EXERCISE: With the pictures left out, write every entry down exactly.

(DATA EXTRACT)

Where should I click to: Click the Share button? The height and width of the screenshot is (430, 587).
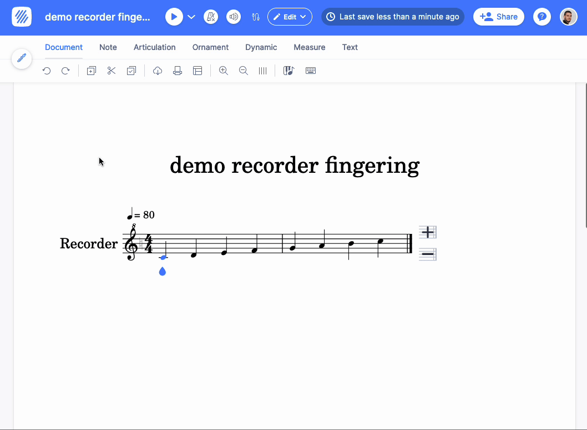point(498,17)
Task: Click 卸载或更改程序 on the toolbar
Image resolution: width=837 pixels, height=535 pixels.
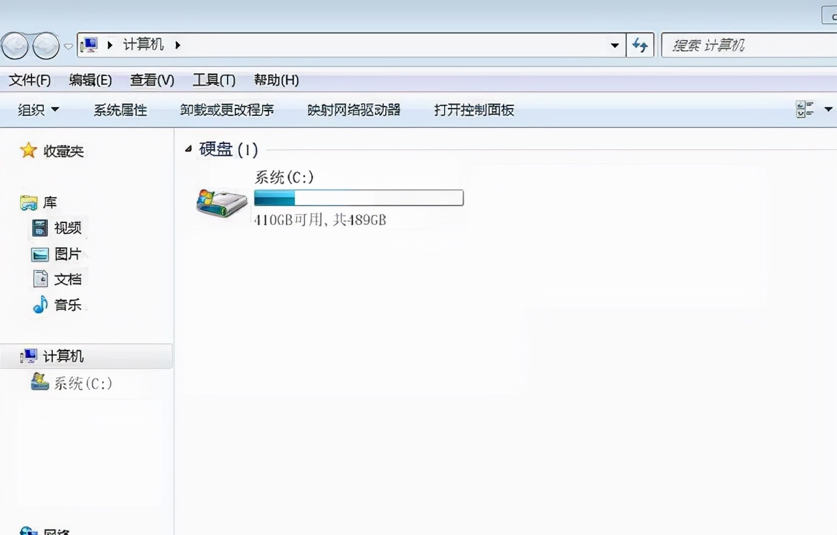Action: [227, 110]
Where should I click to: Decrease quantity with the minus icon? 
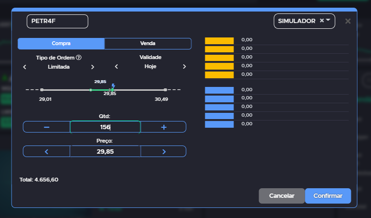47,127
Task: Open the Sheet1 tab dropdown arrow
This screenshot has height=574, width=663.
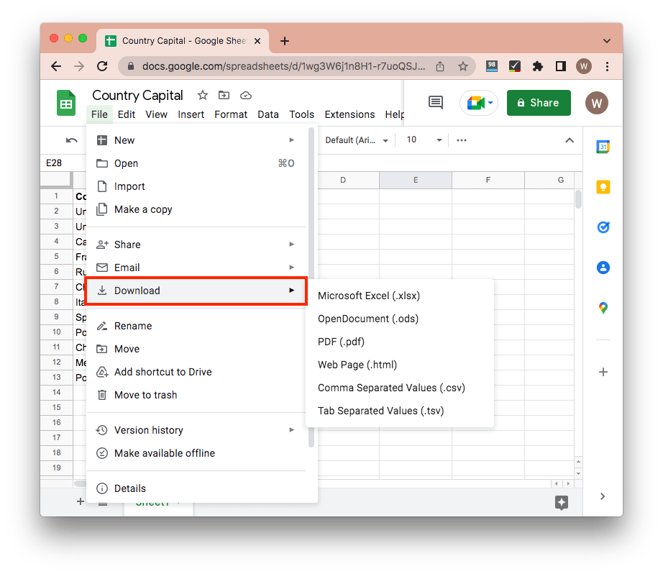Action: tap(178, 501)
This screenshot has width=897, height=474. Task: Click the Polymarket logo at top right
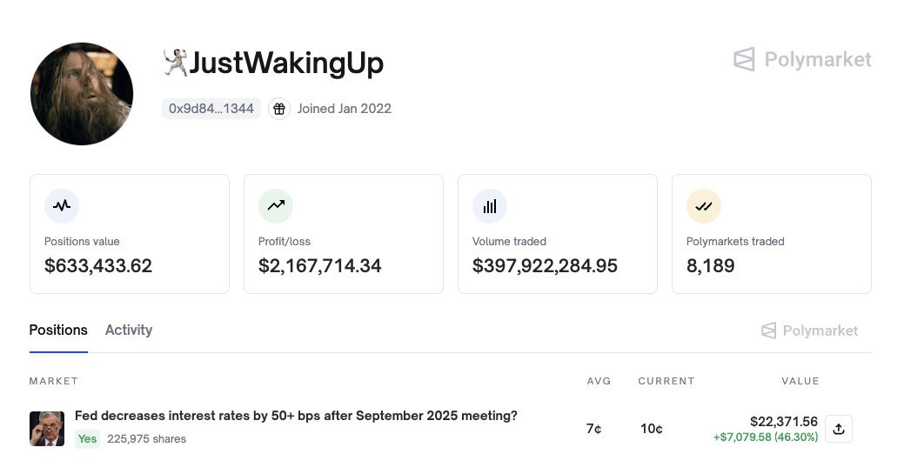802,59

(End DATA EXTRACT)

YOUR SOLUTION:
Where should I click to: Click the Share button? The height and width of the screenshot is (430, 587).
point(498,17)
Task: Click 卸载或更改程序 on the toolbar
Image resolution: width=837 pixels, height=535 pixels.
Action: [227, 110]
Where should I click to: Decrease quantity with the minus icon? 
47,127
Task: Open the Sheet1 tab dropdown arrow
This screenshot has height=574, width=663.
Action: tap(178, 501)
This screenshot has width=897, height=474. Task: Click the Polymarket logo at top right
802,59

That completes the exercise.